Non c’è pace per il popolo Karen, una minoranza etnica che abita il sud della ex Birmania oggi Myanmar. Dal 1949 in lotta contro la dittatura militare (che ha sostituito il colonialismo britannico nel 1948) i Karen sono tornati oggetto di una vera e propria pulizia etnica dal febbraio del 2021, quando i militari hanno arbitrariamente arrestato il capo del governo e premio nobel per la pace Aung San Suu Kyi acquisendo di nuovo il controllo della nazione.
I golpisti hanno immediatamente rotto il cessate il fuoco sottoscritto nel 2015. La scusa? Punire chi avrebbe dato riparo ai dissidenti dei nuovi dittatori. Un palese escamotage visto che, nonostante le forti repressioni delle manifestazioni di piazza che hanno portato (solo a parole) a stigmatizzare tali atteggiamenti tutti gli Stati occidentali, a rivoltarsi contro i gruppi militari è stato praticamente tutto il Paese.
Un’attivista locale, Hsue Saw Nanda, ha raccontato all’agenzia Dire di un violento bombardamento avvenuto il 28 aprile scorso nel distretto di Mutraw a cui sono seguiti diversi raid che hanno portato alla morte di almeno 40 persone. In migliaia hanno abbandonato le loro case per rifugiarsi in alloggi di fortuna all’interno della giungla, che per decenni è stata la vera casa di questa etnia continuamente vessata.
Come detto la cosa aberrante è l’immobilismo internazionale, ben evidente anche in Palestina. A parte frasi di circostanza nulla è stato fatto per frenare l’escalation di violenza nell’ex Birmania. In una posizione scomoda soprattutto l’Italia: secondo molte testimonianze infatti i proiettili sparati dall’esercito birmano sarebbero italiani. A produrli l’azienda italo francese con base a Livorno “Cheddite srl”. Il caso si colora di giallo visto che, dal 1991, vige l’embargo di armi verso il Myanmar.

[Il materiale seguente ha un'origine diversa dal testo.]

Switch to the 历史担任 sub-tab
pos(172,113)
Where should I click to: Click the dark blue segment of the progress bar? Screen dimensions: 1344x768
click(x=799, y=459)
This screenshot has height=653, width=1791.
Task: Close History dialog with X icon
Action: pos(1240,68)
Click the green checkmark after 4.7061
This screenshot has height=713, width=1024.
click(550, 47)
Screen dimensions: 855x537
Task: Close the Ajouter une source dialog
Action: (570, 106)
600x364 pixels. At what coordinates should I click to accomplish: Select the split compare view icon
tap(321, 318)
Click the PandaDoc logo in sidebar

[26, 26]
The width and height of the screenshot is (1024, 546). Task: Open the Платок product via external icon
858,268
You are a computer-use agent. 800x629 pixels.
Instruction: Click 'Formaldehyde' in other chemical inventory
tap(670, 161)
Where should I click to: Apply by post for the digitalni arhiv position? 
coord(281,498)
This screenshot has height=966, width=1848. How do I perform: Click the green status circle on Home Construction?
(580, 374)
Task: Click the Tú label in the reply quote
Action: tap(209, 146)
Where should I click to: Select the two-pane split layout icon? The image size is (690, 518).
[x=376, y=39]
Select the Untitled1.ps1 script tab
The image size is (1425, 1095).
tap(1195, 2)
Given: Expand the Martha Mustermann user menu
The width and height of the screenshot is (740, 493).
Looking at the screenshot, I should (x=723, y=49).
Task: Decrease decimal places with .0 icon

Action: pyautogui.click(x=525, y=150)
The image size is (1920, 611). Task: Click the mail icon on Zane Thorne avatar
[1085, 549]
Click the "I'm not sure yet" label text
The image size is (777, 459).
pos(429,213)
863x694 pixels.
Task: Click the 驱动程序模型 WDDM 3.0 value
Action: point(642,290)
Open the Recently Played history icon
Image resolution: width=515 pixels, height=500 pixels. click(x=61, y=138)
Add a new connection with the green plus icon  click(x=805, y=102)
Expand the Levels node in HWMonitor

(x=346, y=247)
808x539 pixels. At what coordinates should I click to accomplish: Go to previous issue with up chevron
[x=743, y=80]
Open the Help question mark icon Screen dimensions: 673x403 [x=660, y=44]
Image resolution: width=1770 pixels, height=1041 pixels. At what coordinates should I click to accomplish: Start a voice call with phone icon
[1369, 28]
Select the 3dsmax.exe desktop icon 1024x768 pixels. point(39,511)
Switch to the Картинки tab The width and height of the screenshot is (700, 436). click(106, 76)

There is no peace for the Karen people, an ethnic minority that inhabits the south of the former Burma, today Myanmar. Since 1949, struggling against the military dictatorship (which replaced British colonialism in 1948), the Karen have become object of a real ethnic cleansing since February 2021, when the military arbitrarily arrested the head of government and Nobel prize for peace Aung San Suu Kyi by regaining control of the nation.
The coup leaders immediately broke the ceasefire signed in 2015. The excuse? Punishing those who would have given shelter to the dissidents of the new dictators. A clear ploy given that, despite the strong repressions of street demonstrations that have led (only in words) all Western states to stigmatise these attitudes, actually it was the whole country to have revolted against the military groups.
A local activist, Hsue Saw Nanda, told the “Dire” agency about a violent bombing that took place on April 28 in the Mutraw district, which was followed by several raids that led to the death of at least 40 people. Thousands have fled their homes to take refuge in makeshift lodgings in the jungle, which for decades have been the real home of this continually harassed ethnic group.
As mentioned, the aberrant thing is the international immobility, which is also evident in Palestine. Apart from circumstantial phrases, nothing has been done to stop the escalation of violence in the former Burma. Above all Italy is in an uncomfortable position: according to many witnesses, the bullets fired by the Burmese army are said to be Italian. The Italian-French company based in Livorno “Cheddite srl” produces them. The case becomes a mystery given that, since 1991, there has been an arms embargo towards Myanmar.